Data records:

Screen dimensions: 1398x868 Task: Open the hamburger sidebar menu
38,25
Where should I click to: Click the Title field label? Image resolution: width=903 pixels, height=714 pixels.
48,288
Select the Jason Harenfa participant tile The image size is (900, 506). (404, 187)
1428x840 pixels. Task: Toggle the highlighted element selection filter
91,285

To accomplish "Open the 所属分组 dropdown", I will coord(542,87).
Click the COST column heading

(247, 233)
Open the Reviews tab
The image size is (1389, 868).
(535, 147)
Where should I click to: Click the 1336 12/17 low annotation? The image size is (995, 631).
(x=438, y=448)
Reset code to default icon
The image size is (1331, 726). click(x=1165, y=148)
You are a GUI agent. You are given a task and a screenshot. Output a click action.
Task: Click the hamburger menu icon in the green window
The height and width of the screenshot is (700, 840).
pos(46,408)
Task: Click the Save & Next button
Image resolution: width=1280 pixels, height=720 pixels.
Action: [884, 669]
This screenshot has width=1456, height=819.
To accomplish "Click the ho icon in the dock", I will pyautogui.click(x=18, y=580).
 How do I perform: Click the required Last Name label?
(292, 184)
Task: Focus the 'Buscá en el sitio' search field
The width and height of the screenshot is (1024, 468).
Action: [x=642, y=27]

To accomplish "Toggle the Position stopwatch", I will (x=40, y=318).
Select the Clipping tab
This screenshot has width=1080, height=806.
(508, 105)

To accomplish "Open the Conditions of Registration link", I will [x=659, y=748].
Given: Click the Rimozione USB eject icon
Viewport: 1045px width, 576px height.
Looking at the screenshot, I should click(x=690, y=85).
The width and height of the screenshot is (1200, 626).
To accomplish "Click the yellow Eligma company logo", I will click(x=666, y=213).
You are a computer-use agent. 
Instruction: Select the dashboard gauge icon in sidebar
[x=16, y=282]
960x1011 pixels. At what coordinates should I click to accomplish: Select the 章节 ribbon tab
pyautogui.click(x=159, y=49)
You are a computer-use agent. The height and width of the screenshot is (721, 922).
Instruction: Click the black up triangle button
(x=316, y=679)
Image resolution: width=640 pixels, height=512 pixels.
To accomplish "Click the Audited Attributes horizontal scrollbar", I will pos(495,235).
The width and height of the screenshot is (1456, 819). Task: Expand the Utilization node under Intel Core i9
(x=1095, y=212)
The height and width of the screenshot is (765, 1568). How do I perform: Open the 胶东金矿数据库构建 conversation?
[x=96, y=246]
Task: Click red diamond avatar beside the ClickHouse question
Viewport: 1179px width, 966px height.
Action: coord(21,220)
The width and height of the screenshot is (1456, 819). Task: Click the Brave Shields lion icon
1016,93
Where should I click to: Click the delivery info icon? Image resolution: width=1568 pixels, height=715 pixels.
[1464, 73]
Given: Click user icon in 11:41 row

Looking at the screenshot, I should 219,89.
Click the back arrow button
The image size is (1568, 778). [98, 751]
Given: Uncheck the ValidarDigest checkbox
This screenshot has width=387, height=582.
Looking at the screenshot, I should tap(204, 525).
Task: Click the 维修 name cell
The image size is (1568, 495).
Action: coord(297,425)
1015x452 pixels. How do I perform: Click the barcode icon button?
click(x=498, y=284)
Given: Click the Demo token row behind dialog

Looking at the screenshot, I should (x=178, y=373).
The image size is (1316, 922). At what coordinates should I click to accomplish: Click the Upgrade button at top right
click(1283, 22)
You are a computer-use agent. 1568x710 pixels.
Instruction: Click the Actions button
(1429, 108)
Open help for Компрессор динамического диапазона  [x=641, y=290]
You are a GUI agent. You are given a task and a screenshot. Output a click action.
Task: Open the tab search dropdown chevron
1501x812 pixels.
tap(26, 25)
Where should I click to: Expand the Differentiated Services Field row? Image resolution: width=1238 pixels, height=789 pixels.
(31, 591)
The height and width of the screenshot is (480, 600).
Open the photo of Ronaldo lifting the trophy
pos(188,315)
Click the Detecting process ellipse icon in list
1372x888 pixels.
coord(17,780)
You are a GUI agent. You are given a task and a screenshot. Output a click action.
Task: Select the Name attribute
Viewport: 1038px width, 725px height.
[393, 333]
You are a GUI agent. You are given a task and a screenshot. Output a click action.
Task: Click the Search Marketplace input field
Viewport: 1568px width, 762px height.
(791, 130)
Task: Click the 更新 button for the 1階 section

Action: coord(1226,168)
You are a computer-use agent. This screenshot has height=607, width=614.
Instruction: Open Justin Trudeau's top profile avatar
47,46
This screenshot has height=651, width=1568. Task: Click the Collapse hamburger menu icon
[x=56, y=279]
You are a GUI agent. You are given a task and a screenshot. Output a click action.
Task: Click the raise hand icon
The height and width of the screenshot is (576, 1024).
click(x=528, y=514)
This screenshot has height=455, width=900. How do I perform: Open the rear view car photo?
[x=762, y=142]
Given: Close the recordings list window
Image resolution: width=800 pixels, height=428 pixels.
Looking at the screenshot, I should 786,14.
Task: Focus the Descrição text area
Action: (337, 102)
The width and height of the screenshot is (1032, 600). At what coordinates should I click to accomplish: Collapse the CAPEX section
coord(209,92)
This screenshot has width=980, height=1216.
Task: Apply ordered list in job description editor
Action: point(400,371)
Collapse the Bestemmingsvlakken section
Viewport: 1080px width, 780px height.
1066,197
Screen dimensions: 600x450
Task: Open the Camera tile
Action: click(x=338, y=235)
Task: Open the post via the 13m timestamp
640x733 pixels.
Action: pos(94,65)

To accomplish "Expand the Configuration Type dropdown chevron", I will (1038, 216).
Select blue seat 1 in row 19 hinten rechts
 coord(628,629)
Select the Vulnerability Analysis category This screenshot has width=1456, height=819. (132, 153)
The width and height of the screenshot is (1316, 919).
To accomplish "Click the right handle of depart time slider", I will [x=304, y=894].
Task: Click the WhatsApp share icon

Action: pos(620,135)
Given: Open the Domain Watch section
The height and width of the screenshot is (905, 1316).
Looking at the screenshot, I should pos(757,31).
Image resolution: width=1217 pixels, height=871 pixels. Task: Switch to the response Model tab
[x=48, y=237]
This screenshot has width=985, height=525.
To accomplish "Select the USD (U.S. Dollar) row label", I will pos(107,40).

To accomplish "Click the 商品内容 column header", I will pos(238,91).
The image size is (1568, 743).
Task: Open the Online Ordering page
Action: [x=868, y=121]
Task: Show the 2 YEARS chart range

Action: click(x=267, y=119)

_GIVEN PROBLEM_
Collect every line in the data records above that contains the string "coordinates", matching its case exactly.

_WRITTEN ANSWER_
960x1011 pixels. At what coordinates should I click to accomplish: Select the 章节 ribbon tab
The image size is (1316, 922). At what coordinates should I click to accomplish: Click the Upgrade button at top right
The width and height of the screenshot is (1032, 600). At what coordinates should I click to accomplish: Collapse the CAPEX section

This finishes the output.